Professional ratings
Review scores
| Source | Rating |
| AllMusic | Star Half star |
| The Morning Call | Star |
| Vibe | Star |

== Commercial success ==
And Then... debuted at number 26 on the US Billboard 200 and number four on Billboards Top R&B/Hip-Hop Albums chart, selling 121,000 copies during which what Billboard described as "a busy holiday retail season." It was eventually certified gold by the Recording Industry Association of America (RIAA) on September 23, 2004. Outside the United States, the album reached the top thirty on the Dutch MegaCharts.
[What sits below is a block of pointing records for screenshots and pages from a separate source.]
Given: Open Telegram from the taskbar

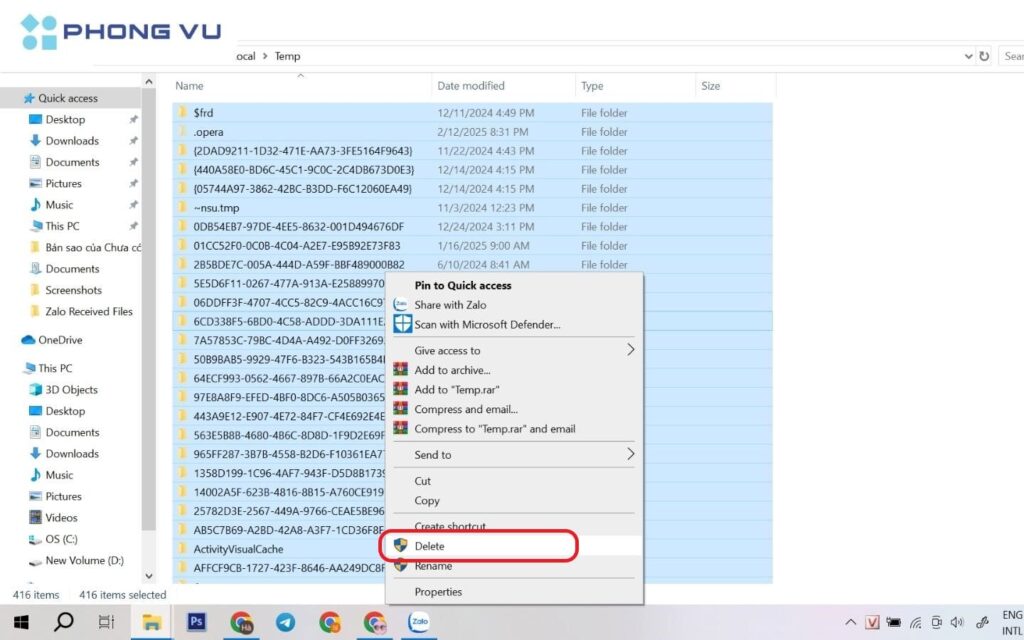Looking at the screenshot, I should point(285,622).
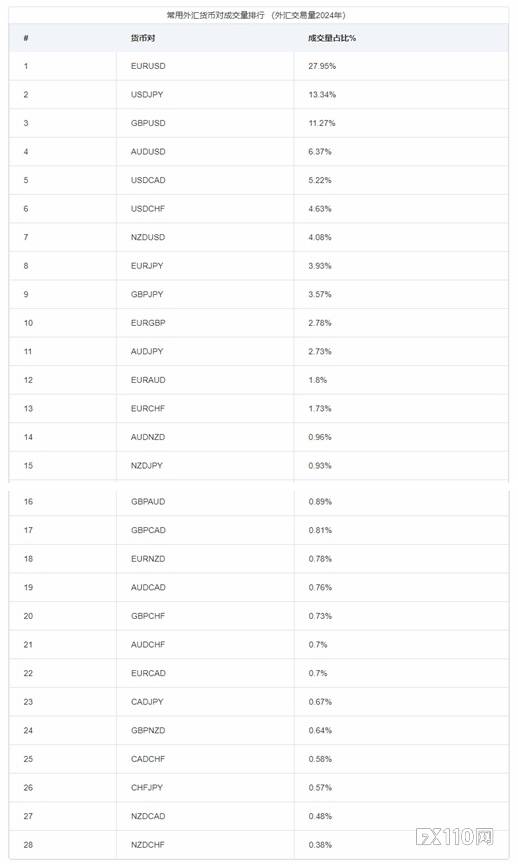Click the table title 常用外汇货币对成交量排行

216,15
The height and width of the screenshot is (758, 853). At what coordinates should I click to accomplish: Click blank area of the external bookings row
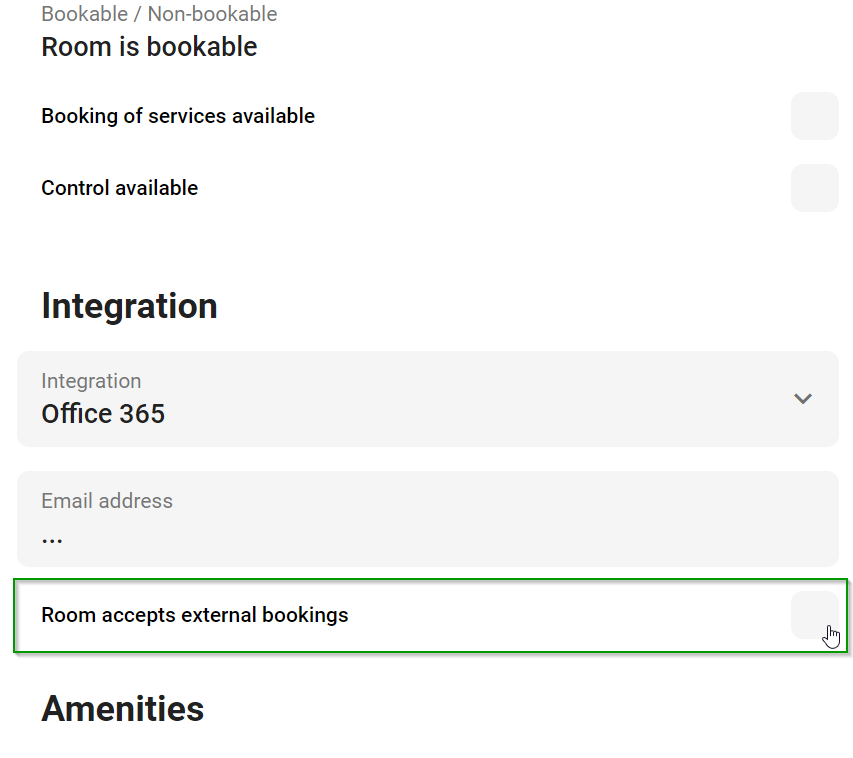tap(560, 615)
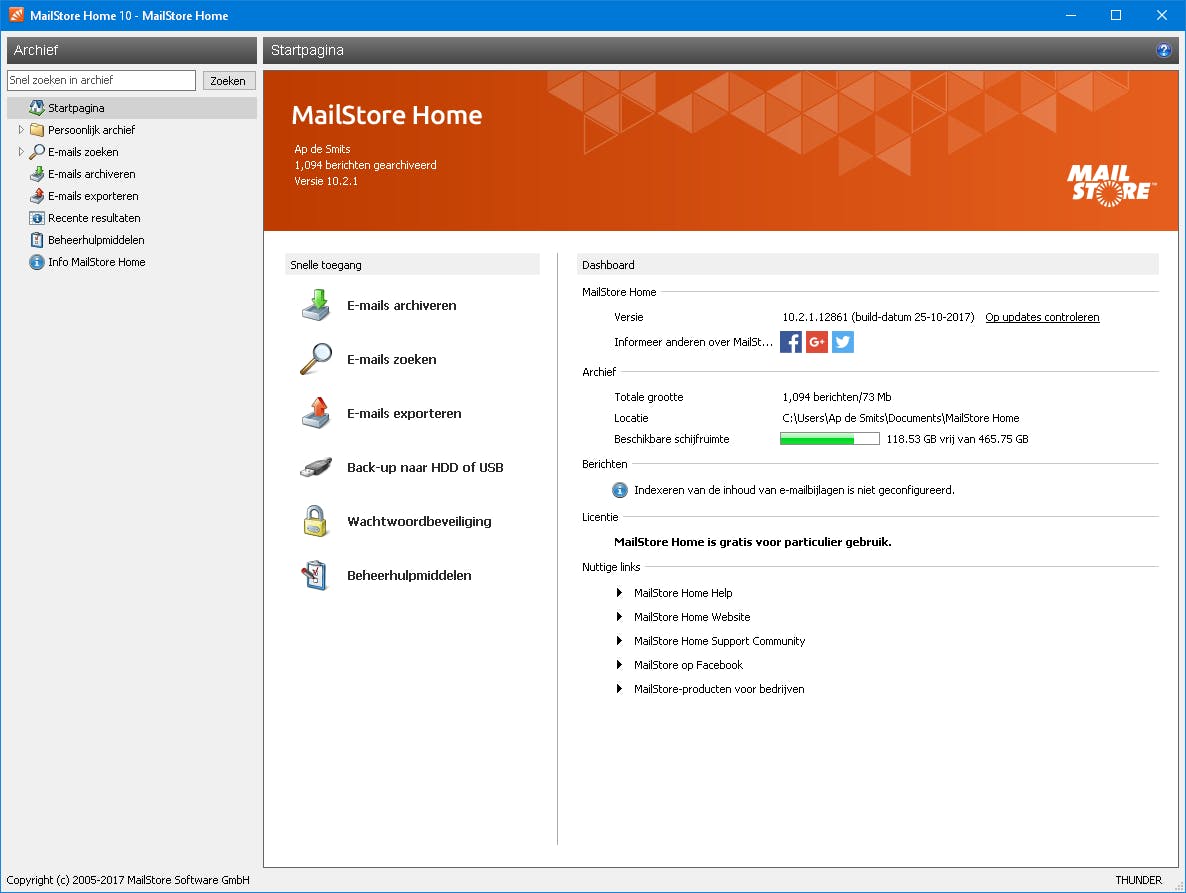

In the United Kingdom, And Then... reached number 73 on the UK Albums Chart and was certified gold by British Phonographic Industry (BPI) on July 22, 2013.

== Track listing ==

- Notes
- ^{} signifies a co-producer

- Sampling credits
- "Sweeter Than Sugar" contains a sample from "The Makings of You" by Gladys Knight & The Pips.
- "Street Dreams" samples from "Never Gonna Stop" by Linda Clifford, "Street Dreams" by Nas, and "All Eyez on Me" by 2Pac.

And Then... track listing
| No. | Title | Writer(s) | Producer(s) | Length |
|---|---|---|---|---|
| 1. | "Sweeter Than Sugar" | Ernest E. Dixon; Roy "Royalty" Hamilton; Curtis Mayfield; | Hamilton | 3:38 |
| 2. | "And Then..." | Dixon; Hamilton; | Hamilton | 3:26 |
| 3. | "More & More" | Robert Kelly | R. Kelly | 3:43 |
| 4. | "Ride Wit U" (featuring G-Unit) | Ivan Barias; David Brown; Carvin Haggins; Curtis Jackson; Christopher Lloyd; Frank Romano; James Rayshawn Smith; | Frankie "Vegas" Romano; Carvin & Ivan^{[a]}; | 4:11 |
| 5. | "Priceless" | Damon Thomas; Harvey Mason, Jr.; Eric Dawkins; Antonio Dixon; | The Underdogs | 4:35 |
| 6. | "Jeep" | Joe Thomas; Dixon; Allen "Allstar" Gordon; Charmelle Cofield; | Joe; Gordon; | 4:35 |
| 7. | "You Dropped Your Dime" | Leshan Lewis; Dixon; | L.E.S.; Neil da Real; | 3:53 |
| 8. | "Make You My Baby" | Kelly | R. Kelly | 3:41 |
| 9. | "Street Dreams" | Tupac Shakur; Hamilton; Tyruss Himes; James P. Pennington; Nasir Jones; David A. Stewart; Annie Lennox; Jean Claude Olivier; Samuel J. Barnes; Johnny Jackson; Dixo; | Hamilton | 2:50 |
| 10. | "It Ain't Like That" | Joe; Skinner; Gordon; | Joe; Gordon; | 4:23 |
| 11. | "Another Used to Be" | Barias; Haggins; Johnnie Smith; James Rayshawn Smith; | Carvin & Ivan; Johnnie "Smurf" Smith^{[a]}; | 4:59 |
| 12. | "Bedroom" | Joe; Skinner; Kevin "She'kspere" Briggs; | Briggs | 3:31 |
| 13. | "Testify" | Barias; Haggins; Troy Corbin; Romano; | Carvin & Ivan | 4:07 |
| Total length: |  |  |  | 51:31 |

Bonus tracks
| No. | Title | Writer(s) | Producer(s) | Length |
|---|---|---|---|---|
| 14. | "Hey Mami" | Joe; Dixon; Gordon; | Joe; Gordon; | 3:58 |
| 15. | "I Remember" (featuring Freeway) | Thomas; Andre Harris; Vidal Davis; Leslie Pridgen; | Dre & Vidal | 4:12 |

==Charts==

===Weekly charts===

Weekly chart performance for And Then...
| Chart (2003) | Peak position |
|---|---|
| Australian Albums (ARIA) | 130 |
| Dutch Albums (Album Top 100) | 28 |
| French Albums (SNEP) | 108 |
| German Albums (Offizielle Top 100) | 90 |
| UK Albums (OCC) | 73 |
| UK R&B Albums (OCC) | 14 |
| US Billboard 200 | 26 |
| US Top R&B/Hip-Hop Albums (Billboard) | 4 |

=== Year-end charts ===

Year-end chart performance for And Then...
| Chart (2004) | Position |
|---|---|
| US Billboard 200 | 169 |
| US Top R&B/Hip-Hop Albums (Billboard) | 37 |

== Certifications ==

Certifications and sales for And Then...
| Region | Certification | Certified units/sales |
| United Kingdom (BPI) | Silver | 60,000^{*} |
| United States (RIAA) | Gold | 500,000^{^} |
^{*} Sales figures based on certification alone. ^{^} Shipments figures based on certification alone.